Choosing an Executor for your Will
What is an executor and what do they do?
An executor is a person named in the Will by the testator with the legal authority to administer the estate upon their death. The executor has the responsibility of ensuring that the assets are administered according to the law and according to the wishes in the Will.
It is the executor’s job to protect the estate in the interest of the beneficiaries, manage the administration and apply for probate (if applicable). Every estate is different, and some estates are easier to administer than others so it’s important to choose an executor you trust to handle your affairs.
Who can be an executor?
You must name a minimum of 1 person, most commonly this is a spouse, partner, or child. You can appoint up to 4 executors in your Will, but they must act jointly, this means they are all equally responsible in the administration and all have an equal right to participate. However having a lot of executors can sometimes cause complications and disagreements, the more people involved the more opinions there will be.

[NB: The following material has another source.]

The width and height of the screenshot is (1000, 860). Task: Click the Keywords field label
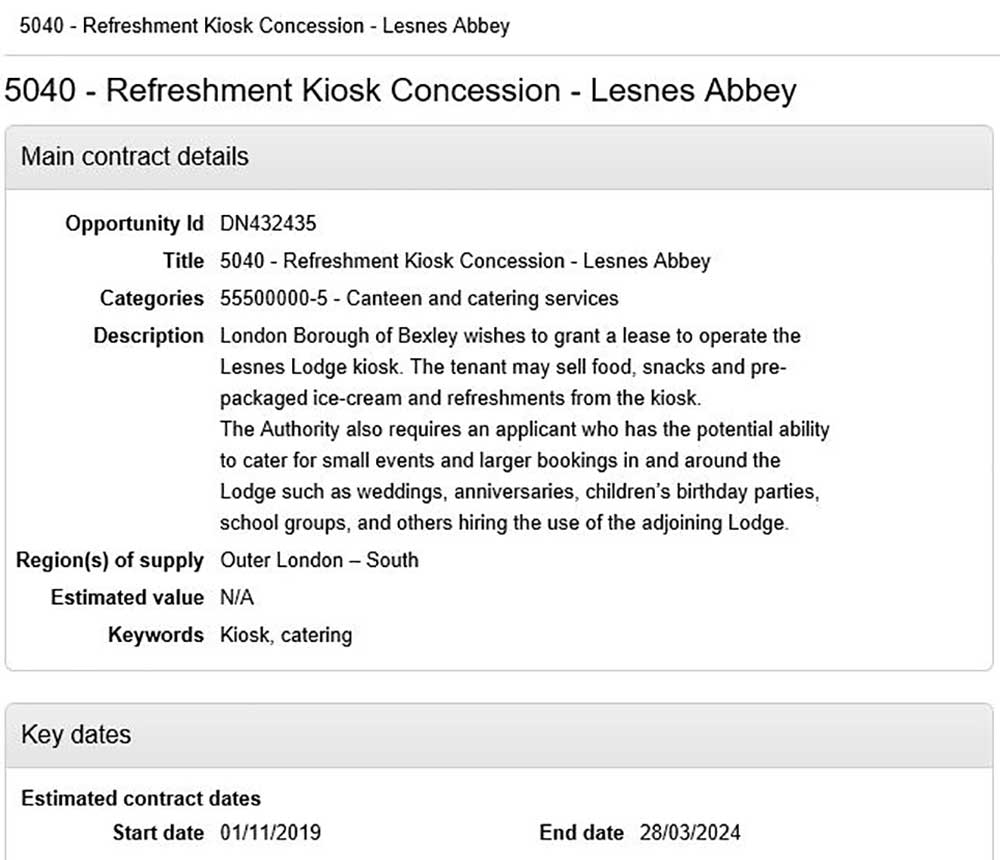pyautogui.click(x=156, y=635)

It is most common and recommended that 2 executors be appointed. The advantages to this is that if one is not able to act there is still someone who can take on the job, a ‘back up’ executor. It also means that the work can be split between them, making the process more manageable. This can help to reduce stress and pressure by sharing the responsibility.
Who should you choose to be your executor?
When choosing your executor, it’s important to remember that your last wishes will be in their hands, you should pick someone you know will honour your instructions and make decisions that best benefit your estate and its beneficiaries.
Final duties always recommend that you choose an executor that you trust; this could be a family member, friend or other.
Should I choose a family member as executor?
As your first option, you can consider a family member. This is because they are more likely to handle your estate in a sensitive and honourable manner. If your executor is close to your beneficiaries or is also a beneficiary, they are more likely to have everyone’s best interests at heart.
Naming a family member also allows more options when it comes to the administration of the estate. Your executor will have the option to administer the estate themselves (if the estate is simple or probate is not required) which could save money on unnecessary solicitors fees, the benefits of which could be passed onto your beneficiaries.
If your estate is more complicated, you can still name a family member as your executor but entrust them with the decision about which solicitor would be best for the estate. This allows them the opportunity to shop around for a competitive price and service, which in turn could save your estate thousands that could be passed on to your beneficiaries.
You should choose a family member that you believe is responsible and also capable of handling your affairs. Instructing them on your wishes whilst you are still around will make their job easier. So, once you have decided on your executor it would be a good idea to talk them through your assets and your wishes so when the time comes, they know where to start.
Should I choose a professional to be my executor?
Naming a solicitor as an executor can be considered a good option if your estate is complicated and you do not have any family or friends you trust to engage a solicitor upon your death. Having a solicitor administer the estate can provide some comfort that your estate is going to be handled properly. This comfort does however comes at a cost so when choosing a solicitor as an executor it is important to understand how they are going to charge your estate for their work.
Solicitors can charge in different ways, an hourly rate, a percentage of the estate or a combination of both. Unfortunately, there are incidences of solicitor’s fees being excessive and not reflective of the actual work that has taken place.
When a solicitor is named as the sole executor it can be difficult for the beneficiaries or next of kin to have them removed if their fees are high or their service is lacking. This is because nothing is forcing a solicitor to renounce, and they can be more resistant.
When choosing a solicitor as executor make sure you take your time to find the right one for you and your estate. It would be worth considering naming a family member or friend as a joint executor so that their work can be monitored rather than giving them absolute authority.
It is rare for a testator to actively choose a bank as their executor they are most commonly written into a Will when the testator has their Will written by the bank (usually during a free Will promotion).
When a bank is named as executor the administration will actually be done by an independent probate provider and although this does guarantee that your estate is going to get administered, they often charge on a percentage rate and that rate is usually higher than you would find if you approached a solicitor independently. There is also nothing forcing a bank to renounce their executorship making it difficult for the deceased’s beneficiaries to prevent unfair fees.